Copy the following data word for word, keeping every line as it appears.

::::::::::

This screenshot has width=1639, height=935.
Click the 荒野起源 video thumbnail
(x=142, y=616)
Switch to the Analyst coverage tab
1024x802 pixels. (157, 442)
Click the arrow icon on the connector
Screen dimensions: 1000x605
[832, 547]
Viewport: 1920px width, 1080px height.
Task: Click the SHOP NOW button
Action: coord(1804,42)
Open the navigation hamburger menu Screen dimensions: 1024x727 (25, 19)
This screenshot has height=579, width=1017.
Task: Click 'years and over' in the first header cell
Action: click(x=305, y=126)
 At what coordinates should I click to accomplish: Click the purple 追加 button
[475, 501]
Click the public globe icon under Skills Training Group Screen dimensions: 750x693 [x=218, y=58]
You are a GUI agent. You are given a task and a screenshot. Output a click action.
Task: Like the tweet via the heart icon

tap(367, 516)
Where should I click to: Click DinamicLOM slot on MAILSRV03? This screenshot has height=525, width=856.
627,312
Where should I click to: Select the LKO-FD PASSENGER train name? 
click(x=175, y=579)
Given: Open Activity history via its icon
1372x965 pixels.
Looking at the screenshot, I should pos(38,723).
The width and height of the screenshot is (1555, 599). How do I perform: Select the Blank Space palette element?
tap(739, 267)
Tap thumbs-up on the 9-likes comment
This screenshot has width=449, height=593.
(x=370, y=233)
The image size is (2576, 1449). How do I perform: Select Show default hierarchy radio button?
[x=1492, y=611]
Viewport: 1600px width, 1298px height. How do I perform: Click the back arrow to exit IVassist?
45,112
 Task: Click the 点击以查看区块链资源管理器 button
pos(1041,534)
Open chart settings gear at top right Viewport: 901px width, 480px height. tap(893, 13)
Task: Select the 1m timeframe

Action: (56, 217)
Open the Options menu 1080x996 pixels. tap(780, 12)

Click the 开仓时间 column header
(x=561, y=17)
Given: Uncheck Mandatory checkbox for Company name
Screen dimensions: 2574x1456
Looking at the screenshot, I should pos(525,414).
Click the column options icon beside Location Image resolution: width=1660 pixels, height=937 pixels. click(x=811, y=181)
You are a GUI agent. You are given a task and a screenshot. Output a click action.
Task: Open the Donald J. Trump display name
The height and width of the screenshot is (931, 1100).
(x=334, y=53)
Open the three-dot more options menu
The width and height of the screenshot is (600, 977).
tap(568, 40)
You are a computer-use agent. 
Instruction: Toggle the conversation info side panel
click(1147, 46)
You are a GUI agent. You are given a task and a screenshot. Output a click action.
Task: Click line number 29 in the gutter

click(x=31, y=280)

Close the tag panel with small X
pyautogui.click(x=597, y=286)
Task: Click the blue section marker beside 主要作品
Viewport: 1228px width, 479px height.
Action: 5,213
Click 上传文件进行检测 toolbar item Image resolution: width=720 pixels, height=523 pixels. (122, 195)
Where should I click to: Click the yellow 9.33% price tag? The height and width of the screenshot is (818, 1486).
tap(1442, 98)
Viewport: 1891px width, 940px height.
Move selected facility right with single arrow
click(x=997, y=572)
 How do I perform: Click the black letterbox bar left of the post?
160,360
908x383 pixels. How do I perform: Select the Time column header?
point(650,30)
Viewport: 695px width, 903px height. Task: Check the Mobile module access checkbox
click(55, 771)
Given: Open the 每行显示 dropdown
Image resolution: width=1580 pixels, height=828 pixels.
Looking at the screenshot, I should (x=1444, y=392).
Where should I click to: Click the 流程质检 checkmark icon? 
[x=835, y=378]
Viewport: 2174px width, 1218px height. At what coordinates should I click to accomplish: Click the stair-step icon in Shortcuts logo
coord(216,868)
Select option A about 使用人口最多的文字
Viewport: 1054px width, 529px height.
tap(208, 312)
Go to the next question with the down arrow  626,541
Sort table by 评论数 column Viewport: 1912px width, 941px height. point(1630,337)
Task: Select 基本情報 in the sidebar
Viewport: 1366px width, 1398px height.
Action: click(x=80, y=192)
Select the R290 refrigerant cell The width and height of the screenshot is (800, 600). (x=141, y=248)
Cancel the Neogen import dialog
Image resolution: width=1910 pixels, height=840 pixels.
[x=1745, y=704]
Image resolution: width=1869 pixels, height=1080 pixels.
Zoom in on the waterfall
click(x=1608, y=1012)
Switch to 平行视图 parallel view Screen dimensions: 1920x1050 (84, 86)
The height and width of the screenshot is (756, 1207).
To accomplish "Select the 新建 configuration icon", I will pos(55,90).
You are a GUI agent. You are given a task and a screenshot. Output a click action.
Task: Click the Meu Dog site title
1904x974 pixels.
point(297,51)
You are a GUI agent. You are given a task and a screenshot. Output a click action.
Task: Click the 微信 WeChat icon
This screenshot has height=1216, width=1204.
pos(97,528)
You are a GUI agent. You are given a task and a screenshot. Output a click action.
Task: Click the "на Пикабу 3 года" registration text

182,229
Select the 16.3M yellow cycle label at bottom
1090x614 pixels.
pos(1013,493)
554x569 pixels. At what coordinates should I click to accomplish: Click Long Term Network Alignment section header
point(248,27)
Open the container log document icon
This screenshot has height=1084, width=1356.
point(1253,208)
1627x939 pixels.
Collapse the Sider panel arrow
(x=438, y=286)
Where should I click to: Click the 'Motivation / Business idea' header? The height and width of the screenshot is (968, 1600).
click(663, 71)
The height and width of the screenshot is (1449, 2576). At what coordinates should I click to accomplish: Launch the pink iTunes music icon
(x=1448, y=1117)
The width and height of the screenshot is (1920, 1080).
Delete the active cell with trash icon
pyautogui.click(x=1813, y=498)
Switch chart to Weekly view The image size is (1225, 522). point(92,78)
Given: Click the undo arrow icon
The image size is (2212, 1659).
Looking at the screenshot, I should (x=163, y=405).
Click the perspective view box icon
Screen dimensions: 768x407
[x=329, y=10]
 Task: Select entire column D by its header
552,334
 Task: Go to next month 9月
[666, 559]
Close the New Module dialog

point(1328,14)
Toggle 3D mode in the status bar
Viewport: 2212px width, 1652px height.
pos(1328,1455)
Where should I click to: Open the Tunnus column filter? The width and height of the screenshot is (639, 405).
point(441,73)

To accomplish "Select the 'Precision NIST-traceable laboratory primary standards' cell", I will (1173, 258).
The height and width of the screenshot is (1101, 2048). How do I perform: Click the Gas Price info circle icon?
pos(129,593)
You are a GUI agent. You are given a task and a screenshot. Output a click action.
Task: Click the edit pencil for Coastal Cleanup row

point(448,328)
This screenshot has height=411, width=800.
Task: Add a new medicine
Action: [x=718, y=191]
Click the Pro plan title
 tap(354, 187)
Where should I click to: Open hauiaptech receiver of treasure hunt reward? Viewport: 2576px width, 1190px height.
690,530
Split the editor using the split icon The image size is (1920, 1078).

::::::::::

* [ANSWER TO THIS TASK]:
This screenshot has width=1639, height=935.
Click the 荒野起源 video thumbnail
(x=142, y=616)
Switch to the Analyst coverage tab
1024x802 pixels. (157, 442)
Click the arrow icon on the connector
Screen dimensions: 1000x605
[832, 547]
Viewport: 1920px width, 1080px height.
Task: Click the SHOP NOW button
Action: coord(1804,42)
Open the navigation hamburger menu Screen dimensions: 1024x727 (25, 19)
This screenshot has height=579, width=1017.
Task: Click 'years and over' in the first header cell
Action: click(x=305, y=126)
 At what coordinates should I click to accomplish: Click the purple 追加 button
[475, 501]
Click the public globe icon under Skills Training Group Screen dimensions: 750x693 [x=218, y=58]
You are a GUI agent. You are given a task and a screenshot. Output a click action.
Task: Like the tweet via the heart icon

tap(367, 516)
Where should I click to: Click DinamicLOM slot on MAILSRV03? This screenshot has height=525, width=856.
627,312
Where should I click to: Select the LKO-FD PASSENGER train name? 
click(x=175, y=579)
Given: Open Activity history via its icon
1372x965 pixels.
Looking at the screenshot, I should pos(38,723).
The width and height of the screenshot is (1555, 599). How do I perform: Select the Blank Space palette element?
tap(739, 267)
Tap thumbs-up on the 9-likes comment
This screenshot has width=449, height=593.
(x=370, y=233)
The image size is (2576, 1449). How do I perform: Select Show default hierarchy radio button?
[x=1492, y=611]
Viewport: 1600px width, 1298px height. How do I perform: Click the back arrow to exit IVassist?
45,112
 Task: Click the 点击以查看区块链资源管理器 button
pos(1041,534)
Open chart settings gear at top right Viewport: 901px width, 480px height. tap(893, 13)
Task: Select the 1m timeframe

Action: (56, 217)
Open the Options menu 1080x996 pixels. tap(780, 12)

Click the 开仓时间 column header
(x=561, y=17)
Given: Uncheck Mandatory checkbox for Company name
Screen dimensions: 2574x1456
Looking at the screenshot, I should pos(525,414).
Click the column options icon beside Location Image resolution: width=1660 pixels, height=937 pixels. click(x=811, y=181)
You are a GUI agent. You are given a task and a screenshot. Output a click action.
Task: Open the Donald J. Trump display name
The height and width of the screenshot is (931, 1100).
(x=334, y=53)
Open the three-dot more options menu
The width and height of the screenshot is (600, 977).
tap(568, 40)
You are a computer-use agent. 
Instruction: Toggle the conversation info side panel
click(1147, 46)
You are a GUI agent. You are given a task and a screenshot. Output a click action.
Task: Click line number 29 in the gutter

click(x=31, y=280)

Close the tag panel with small X
pyautogui.click(x=597, y=286)
Task: Click the blue section marker beside 主要作品
Viewport: 1228px width, 479px height.
Action: 5,213
Click 上传文件进行检测 toolbar item Image resolution: width=720 pixels, height=523 pixels. (122, 195)
Where should I click to: Click the yellow 9.33% price tag? The height and width of the screenshot is (818, 1486).
tap(1442, 98)
Viewport: 1891px width, 940px height.
Move selected facility right with single arrow
click(x=997, y=572)
 How do I perform: Click the black letterbox bar left of the post?
160,360
908x383 pixels. How do I perform: Select the Time column header?
point(650,30)
Viewport: 695px width, 903px height. Task: Check the Mobile module access checkbox
click(55, 771)
Given: Open the 每行显示 dropdown
Image resolution: width=1580 pixels, height=828 pixels.
Looking at the screenshot, I should (x=1444, y=392).
Where should I click to: Click the 流程质检 checkmark icon? 
[x=835, y=378]
Viewport: 2174px width, 1218px height. At what coordinates should I click to accomplish: Click the stair-step icon in Shortcuts logo
coord(216,868)
Select option A about 使用人口最多的文字
Viewport: 1054px width, 529px height.
tap(208, 312)
Go to the next question with the down arrow  626,541
Sort table by 评论数 column Viewport: 1912px width, 941px height. point(1630,337)
Task: Select 基本情報 in the sidebar
Viewport: 1366px width, 1398px height.
Action: click(x=80, y=192)
Select the R290 refrigerant cell The width and height of the screenshot is (800, 600). (x=141, y=248)
Cancel the Neogen import dialog
Image resolution: width=1910 pixels, height=840 pixels.
[x=1745, y=704]
Image resolution: width=1869 pixels, height=1080 pixels.
Zoom in on the waterfall
click(x=1608, y=1012)
Switch to 平行视图 parallel view Screen dimensions: 1920x1050 (84, 86)
The height and width of the screenshot is (756, 1207).
To accomplish "Select the 新建 configuration icon", I will pos(55,90).
You are a GUI agent. You are given a task and a screenshot. Output a click action.
Task: Click the Meu Dog site title
1904x974 pixels.
point(297,51)
You are a GUI agent. You are given a task and a screenshot. Output a click action.
Task: Click the 微信 WeChat icon
This screenshot has height=1216, width=1204.
pos(97,528)
You are a GUI agent. You are given a task and a screenshot. Output a click action.
Task: Click the "на Пикабу 3 года" registration text

182,229
Select the 16.3M yellow cycle label at bottom
1090x614 pixels.
pos(1013,493)
554x569 pixels. At what coordinates should I click to accomplish: Click Long Term Network Alignment section header
point(248,27)
Open the container log document icon
This screenshot has height=1084, width=1356.
point(1253,208)
1627x939 pixels.
Collapse the Sider panel arrow
(x=438, y=286)
Where should I click to: Click the 'Motivation / Business idea' header? The height and width of the screenshot is (968, 1600).
click(663, 71)
The height and width of the screenshot is (1449, 2576). At what coordinates should I click to accomplish: Launch the pink iTunes music icon
(x=1448, y=1117)
The width and height of the screenshot is (1920, 1080).
Delete the active cell with trash icon
pyautogui.click(x=1813, y=498)
Switch chart to Weekly view The image size is (1225, 522). point(92,78)
Given: Click the undo arrow icon
The image size is (2212, 1659).
Looking at the screenshot, I should (x=163, y=405).
Click the perspective view box icon
Screen dimensions: 768x407
[x=329, y=10]
 Task: Select entire column D by its header
552,334
 Task: Go to next month 9月
[666, 559]
Close the New Module dialog

point(1328,14)
Toggle 3D mode in the status bar
Viewport: 2212px width, 1652px height.
pos(1328,1455)
Where should I click to: Open the Tunnus column filter? The width and height of the screenshot is (639, 405).
point(441,73)

To accomplish "Select the 'Precision NIST-traceable laboratory primary standards' cell", I will (1173, 258).
The height and width of the screenshot is (1101, 2048). How do I perform: Click the Gas Price info circle icon?
pos(129,593)
You are a GUI agent. You are given a task and a screenshot. Output a click action.
Task: Click the edit pencil for Coastal Cleanup row

point(448,328)
This screenshot has height=411, width=800.
Task: Add a new medicine
Action: [x=718, y=191]
Click the Pro plan title
 tap(354, 187)
Where should I click to: Open hauiaptech receiver of treasure hunt reward? Viewport: 2576px width, 1190px height.
690,530
Split the editor using the split icon The image size is (1920, 1078).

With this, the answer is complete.